### Excerto da página
#####

A CE propôs um conjunto de eixos de ação para a Diretiva RIS, desde logo, com exigências acrescidas ao nível da informação a prestar pelos players do setor aos investidores de retalho, bem como ao nível da promoção e práticas comerciais. Mas mais importante do que estas exigências, relevantes essencialmente ao nível dos requisitos operacionais, são as alterações propostas com impacto ao nível do modelo de negócio de produtores e distribuidores:
- Conflitos de interesse e os incentivos à distribuição: embora não tenha proposto a proibição do pagamento de incentivos (retrocessões) à distribuição, a CE introduz essa inibição em vendas sem aconselhamento associado, obrigando ainda os distribuidores, entre outras medidas, à realização de testes de atuação no interesse dos clientes.
- Novo modelo de aconselhamento na distribuição: a proposta reforça a exigência de análise, pelo distribuidor, da adequabilidade do produto, teste realizado antes da venda e considerando a pertinência da oferta ao portefólio do investidor (i.e o resultado do teste pode inibir a concretização da transação). Em acréscimo, o aconselhamento será suportado num conjunto alargado de produtos financeiros adequados às necessidades do cliente concreto, obrigando à recomendação daquele que apresentar a melhor relação custo-benefício (value for Money).
- Análise custo-benefício e aprovação de produtos e preço: a proposta da CE obriga o player, no âmbito do lançamento ou revisão de um produto de investimento, a identificar o seu mercado-alvo, a quantificar os custos de produção e de distribuição, bem como o retorno esperado no longo prazo. Obriga ainda à sua comparação com benchmarks de custos e performance desenvolvidos pela ESMA ou pela EIOPA. Em caso de desvio negativo, o produto será identificado como tendo uma má relação custo-benefício, não podendo, por princípio, ser distribuído ou recomendado.
Estas propostas, que se reforçam mutuamente, terão impactos materiais na indústria da poupança e investimento, forçando alterações profundas nos modelos de negócio dos diversos tipos de intervenientes. Mas antes de sumariar os impactos mais prováveis, convém evidenciar o atual status da negociação na União Europeia.

#####

(Linhas de dados de apontamento)
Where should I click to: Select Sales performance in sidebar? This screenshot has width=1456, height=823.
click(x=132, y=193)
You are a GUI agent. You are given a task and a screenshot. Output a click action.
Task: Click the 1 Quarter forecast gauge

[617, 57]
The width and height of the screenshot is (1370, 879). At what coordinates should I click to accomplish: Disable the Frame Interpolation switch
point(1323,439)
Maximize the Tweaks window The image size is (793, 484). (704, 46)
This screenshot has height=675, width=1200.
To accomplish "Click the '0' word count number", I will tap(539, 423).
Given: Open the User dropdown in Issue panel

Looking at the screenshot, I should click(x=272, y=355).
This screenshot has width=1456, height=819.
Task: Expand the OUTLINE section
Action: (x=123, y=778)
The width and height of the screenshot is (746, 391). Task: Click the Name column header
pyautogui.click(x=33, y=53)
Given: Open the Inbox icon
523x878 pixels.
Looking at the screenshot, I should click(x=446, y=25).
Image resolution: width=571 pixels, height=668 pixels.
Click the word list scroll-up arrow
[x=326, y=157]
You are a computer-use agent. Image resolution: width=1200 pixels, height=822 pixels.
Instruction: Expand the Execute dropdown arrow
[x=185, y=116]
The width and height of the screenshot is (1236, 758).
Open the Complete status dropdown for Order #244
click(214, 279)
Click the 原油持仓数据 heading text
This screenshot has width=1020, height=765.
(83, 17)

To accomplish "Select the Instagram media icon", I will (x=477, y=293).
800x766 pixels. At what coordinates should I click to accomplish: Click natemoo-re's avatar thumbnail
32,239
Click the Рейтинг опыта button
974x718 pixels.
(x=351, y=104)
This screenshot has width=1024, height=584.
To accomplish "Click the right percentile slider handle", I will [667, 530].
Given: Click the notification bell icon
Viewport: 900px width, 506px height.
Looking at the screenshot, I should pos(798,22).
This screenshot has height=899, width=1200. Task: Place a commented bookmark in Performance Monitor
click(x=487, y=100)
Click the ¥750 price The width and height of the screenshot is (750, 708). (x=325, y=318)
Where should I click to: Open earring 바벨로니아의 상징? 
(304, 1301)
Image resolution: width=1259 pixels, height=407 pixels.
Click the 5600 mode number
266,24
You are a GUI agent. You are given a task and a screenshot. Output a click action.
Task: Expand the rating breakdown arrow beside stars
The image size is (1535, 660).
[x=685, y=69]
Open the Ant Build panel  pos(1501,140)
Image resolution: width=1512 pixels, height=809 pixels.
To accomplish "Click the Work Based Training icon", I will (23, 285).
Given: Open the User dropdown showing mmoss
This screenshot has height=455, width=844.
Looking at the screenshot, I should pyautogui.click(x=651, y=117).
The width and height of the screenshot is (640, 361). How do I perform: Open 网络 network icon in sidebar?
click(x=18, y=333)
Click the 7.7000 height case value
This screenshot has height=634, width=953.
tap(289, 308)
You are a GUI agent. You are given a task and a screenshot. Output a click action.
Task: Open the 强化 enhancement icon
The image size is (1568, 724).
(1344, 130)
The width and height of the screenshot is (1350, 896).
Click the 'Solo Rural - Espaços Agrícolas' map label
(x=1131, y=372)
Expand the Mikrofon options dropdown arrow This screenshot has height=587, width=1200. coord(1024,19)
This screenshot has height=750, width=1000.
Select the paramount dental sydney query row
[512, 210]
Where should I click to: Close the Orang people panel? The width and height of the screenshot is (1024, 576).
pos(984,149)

#####

### A sua tarefa
No excerto sobre a Diretiva RIS, em que tipo de vendas a CE introduz a inibição do pagamento de incentivos à distribuição?

### Resolução completa
Em vendas sem aconselhamento associado.